[Items from a dataset]
##############################

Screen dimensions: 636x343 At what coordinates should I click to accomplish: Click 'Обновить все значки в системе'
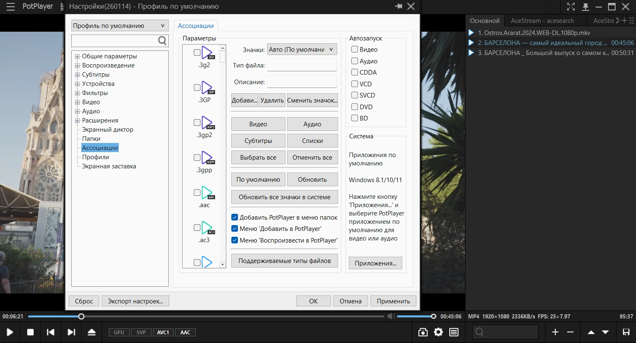click(284, 197)
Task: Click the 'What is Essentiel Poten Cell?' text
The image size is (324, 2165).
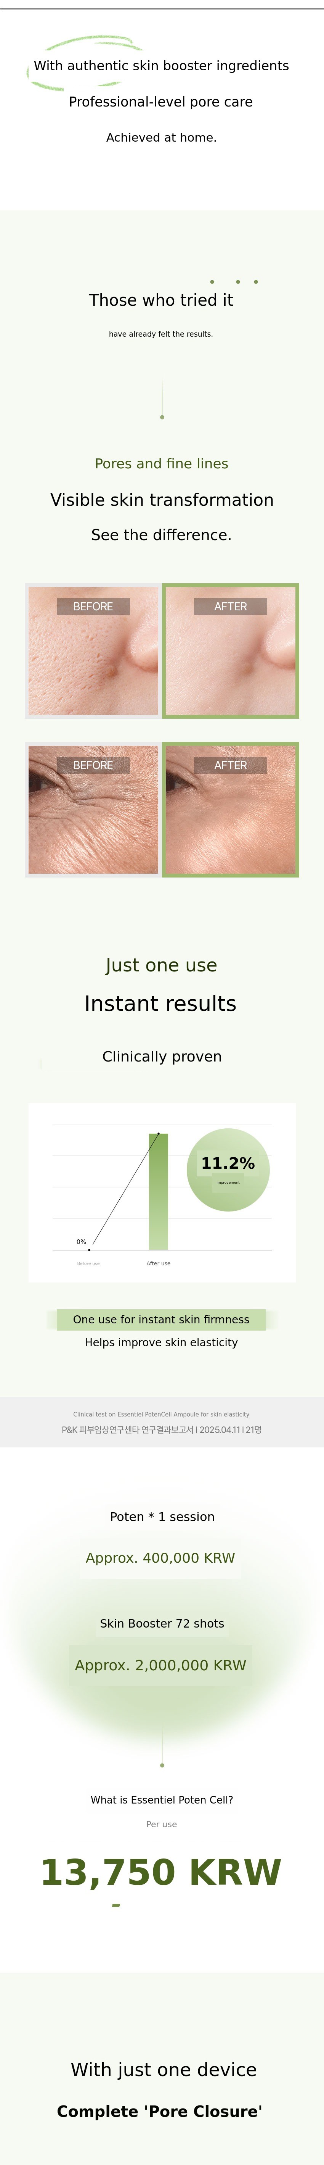Action: (x=162, y=1799)
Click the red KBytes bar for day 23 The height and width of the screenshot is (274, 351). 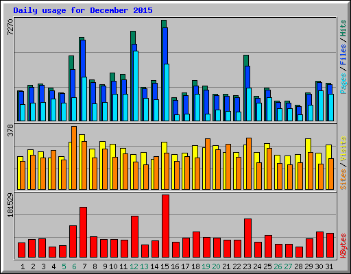tap(247, 238)
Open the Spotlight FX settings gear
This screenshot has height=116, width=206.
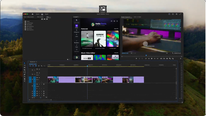coord(117,21)
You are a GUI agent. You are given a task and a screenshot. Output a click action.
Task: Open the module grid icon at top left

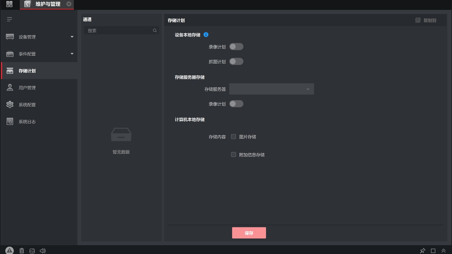coord(9,4)
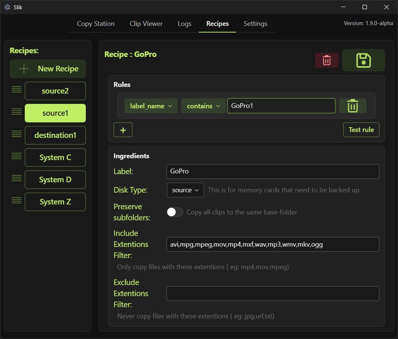Go to the Settings tab
The width and height of the screenshot is (398, 339).
click(255, 24)
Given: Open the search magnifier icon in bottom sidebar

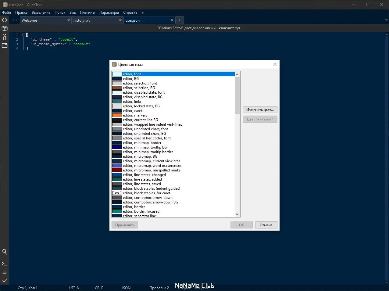Looking at the screenshot, I should (4, 252).
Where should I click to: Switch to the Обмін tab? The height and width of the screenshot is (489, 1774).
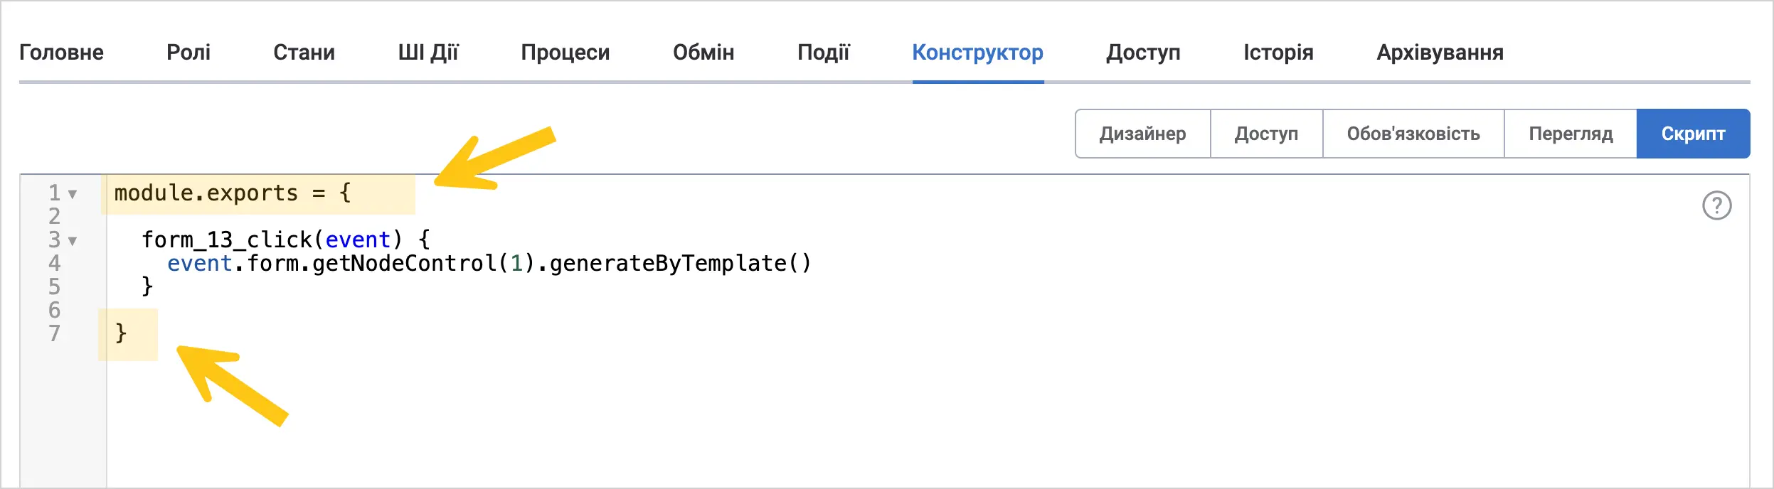coord(703,53)
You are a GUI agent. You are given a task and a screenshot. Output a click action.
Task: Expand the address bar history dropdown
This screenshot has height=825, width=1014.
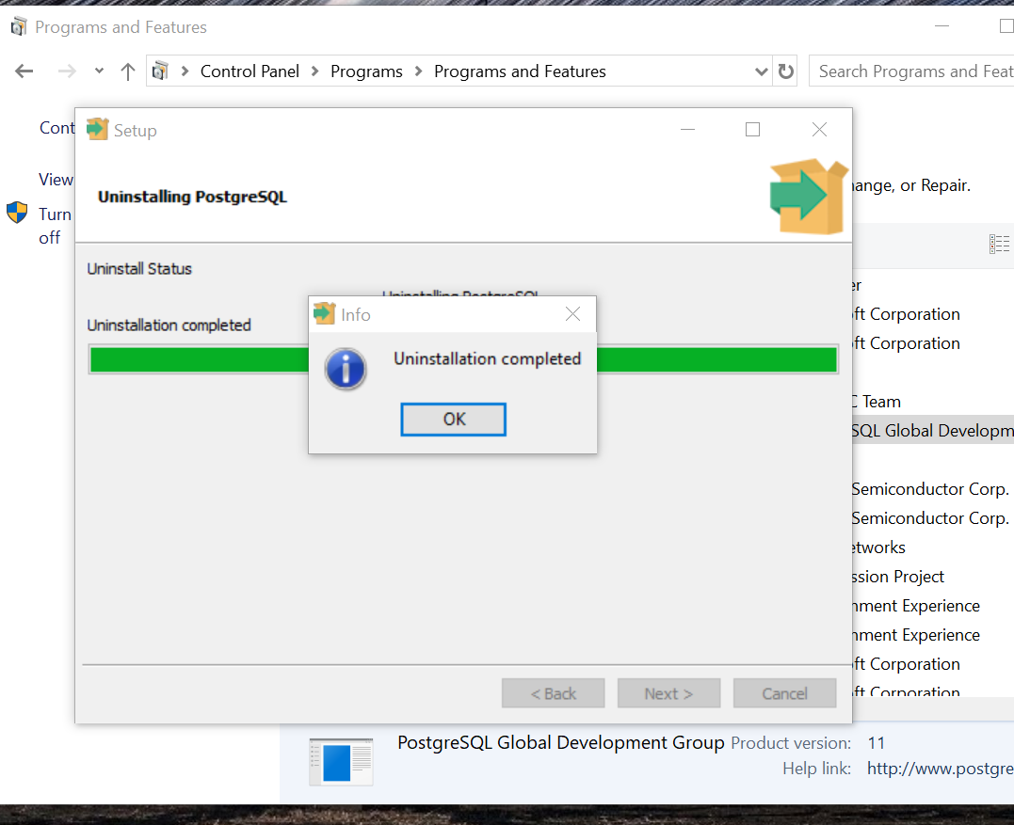762,71
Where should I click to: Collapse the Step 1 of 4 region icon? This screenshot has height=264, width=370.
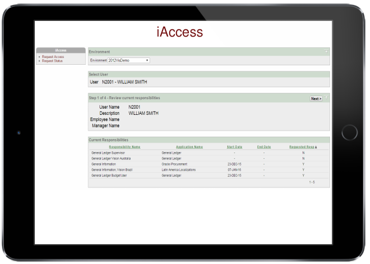pos(326,97)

##############################

*REQUIRED WORK*
Exact copy required, pictures excluded: the lines from the one holding "This screenshot has height=825, width=1014." through the last line of the data, both ends included.

*RESPONSE TO THE TASK*
This screenshot has height=825, width=1014.
762,71
Where should I click to: Collapse the Step 1 of 4 region icon? This screenshot has height=264, width=370.
pos(326,97)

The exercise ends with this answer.